Il mio primo ricordo del Latte Varese è legato all’infanzia e al lattaio che ogni giorno suonava il campanello per la consegna e il ritiro dei vuoti, aggredito verbalmente dal collie del nonno, la Jol, pastore scozzese con l’istinto del killer. 

Tramontata l’epopea del lattaio in bicicletta, il latte lo si acquistava in negozio e al supermercato, non più in bottiglia ma in tetra pak bianco e azzurro, un litro o mezzo litro e a volte lo si affiancava allo yogurt, sempre made in Varese.
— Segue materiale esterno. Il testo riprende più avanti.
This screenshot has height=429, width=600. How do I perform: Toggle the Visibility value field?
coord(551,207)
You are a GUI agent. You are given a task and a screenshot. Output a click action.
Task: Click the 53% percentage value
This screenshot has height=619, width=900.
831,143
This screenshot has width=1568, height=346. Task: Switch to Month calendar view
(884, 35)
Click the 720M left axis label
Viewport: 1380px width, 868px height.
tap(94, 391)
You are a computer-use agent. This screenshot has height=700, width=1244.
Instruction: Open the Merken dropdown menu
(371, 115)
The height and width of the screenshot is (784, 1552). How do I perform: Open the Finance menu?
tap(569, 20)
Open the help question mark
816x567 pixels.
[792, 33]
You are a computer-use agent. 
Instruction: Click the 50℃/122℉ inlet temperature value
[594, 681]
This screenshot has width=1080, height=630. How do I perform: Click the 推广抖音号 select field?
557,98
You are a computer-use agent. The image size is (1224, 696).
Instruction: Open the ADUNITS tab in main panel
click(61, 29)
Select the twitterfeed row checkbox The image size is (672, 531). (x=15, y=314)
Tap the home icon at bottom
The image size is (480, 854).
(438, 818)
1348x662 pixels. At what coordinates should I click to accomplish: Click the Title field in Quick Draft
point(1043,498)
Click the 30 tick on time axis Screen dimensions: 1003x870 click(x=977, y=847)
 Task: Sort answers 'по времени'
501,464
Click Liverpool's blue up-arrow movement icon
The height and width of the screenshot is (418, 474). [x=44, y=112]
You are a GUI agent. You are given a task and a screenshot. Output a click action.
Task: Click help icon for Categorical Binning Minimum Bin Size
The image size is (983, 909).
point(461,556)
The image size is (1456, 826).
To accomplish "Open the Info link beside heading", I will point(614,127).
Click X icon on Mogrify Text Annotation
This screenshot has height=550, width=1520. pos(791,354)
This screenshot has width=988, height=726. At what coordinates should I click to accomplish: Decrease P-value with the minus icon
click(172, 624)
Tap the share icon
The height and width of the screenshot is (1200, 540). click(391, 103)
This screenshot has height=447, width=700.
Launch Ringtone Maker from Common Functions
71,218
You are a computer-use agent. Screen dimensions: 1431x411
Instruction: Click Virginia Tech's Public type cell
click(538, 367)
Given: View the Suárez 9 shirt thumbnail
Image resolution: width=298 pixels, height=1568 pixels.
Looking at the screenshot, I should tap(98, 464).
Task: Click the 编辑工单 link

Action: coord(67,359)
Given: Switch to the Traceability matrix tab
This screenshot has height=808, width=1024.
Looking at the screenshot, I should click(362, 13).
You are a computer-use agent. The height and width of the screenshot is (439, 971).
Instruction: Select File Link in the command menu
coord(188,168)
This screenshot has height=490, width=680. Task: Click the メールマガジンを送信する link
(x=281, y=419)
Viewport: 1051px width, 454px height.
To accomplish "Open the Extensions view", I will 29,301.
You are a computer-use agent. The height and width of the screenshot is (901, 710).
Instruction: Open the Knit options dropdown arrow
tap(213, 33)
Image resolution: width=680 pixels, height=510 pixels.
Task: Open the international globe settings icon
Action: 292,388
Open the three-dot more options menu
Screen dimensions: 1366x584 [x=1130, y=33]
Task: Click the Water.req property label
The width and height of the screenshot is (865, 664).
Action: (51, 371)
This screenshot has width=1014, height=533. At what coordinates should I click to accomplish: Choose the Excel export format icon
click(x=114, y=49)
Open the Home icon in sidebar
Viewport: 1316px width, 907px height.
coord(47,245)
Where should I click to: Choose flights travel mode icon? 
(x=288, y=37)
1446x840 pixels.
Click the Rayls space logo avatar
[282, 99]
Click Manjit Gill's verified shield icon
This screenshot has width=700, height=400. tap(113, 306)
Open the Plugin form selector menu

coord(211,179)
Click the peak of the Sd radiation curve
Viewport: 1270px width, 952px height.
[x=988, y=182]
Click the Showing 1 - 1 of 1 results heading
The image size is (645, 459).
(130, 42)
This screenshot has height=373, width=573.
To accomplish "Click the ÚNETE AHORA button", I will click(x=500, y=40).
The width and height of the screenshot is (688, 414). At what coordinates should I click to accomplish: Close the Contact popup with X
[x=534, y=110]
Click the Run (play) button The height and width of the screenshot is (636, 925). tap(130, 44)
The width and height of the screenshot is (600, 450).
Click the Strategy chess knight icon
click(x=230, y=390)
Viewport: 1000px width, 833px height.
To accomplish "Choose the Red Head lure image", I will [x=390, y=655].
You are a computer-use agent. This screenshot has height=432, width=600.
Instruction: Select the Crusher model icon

La Centrale del Latte era diventata addirittura un riferimento toponomastico, prima di Google Earth e altre diavolerie. «È lì vicino alla Centrale del Latte», oppure «passi la Centrale del Latte e giri a sinistra». La fabbrica del bianco aveva soppiantato l’altro riferimento, la Conca d’Oro, e l’unica a tenerlo ancora buono era la nonna che, casbenatta della Perla, ci teneva ai toponimi.

La Centrale del Latte, quasi novantenne (nacque nel 1933 in viale Valganna), non c’è più, divorata dalla modernità che sa soltanto fare conti e bilanci e non si cura della storia e del lavoro di sedici persone e di un direttore che è lì da oltre vent’anni. Il latte varesino al cento per cento, tra i migliori per qualità, scompare dagli scaffali dei supermercati (già da un po’ erano spariti gli yogurt e il gorgonzola) e il marchio azzurro e bianco dai nostri occhi, abituati a riconoscerlo tra mille, perché comunque ognuno di noi, alla fine, è fedele alla bandiera.

È l’ennesimo capitolo triste di una città che non riesce a conservare i suoi simboli, e diventa vieppiù anonima e senza identità, triturata da un mercato sempre più spietato e cinico, e da imprenditori che investono su larga scala all’estero dimenticando le piccole realtà locali, da sempre motore dell’economia.

La Centrale del Latte di via Uberti, con i suoi serbatoi lucidi e svettanti, e l’edificio anni Cinquanta che ricorda vagamente quello del vecchio Mercato coperto sciaguratamente abbattuto, è arrivata alla data di scadenza, come uno dei suoi yogurt. E il mio personale rammarico è di non averla mai visitata, nemmeno da scolaro, per vedere il fiume candido scorrere e trasformarsi in parallelepipedi biancazzurri che trovavo poi nel frigorifero di casa.

Il Giorgio, nel frattempo, si rivolta nella tomba.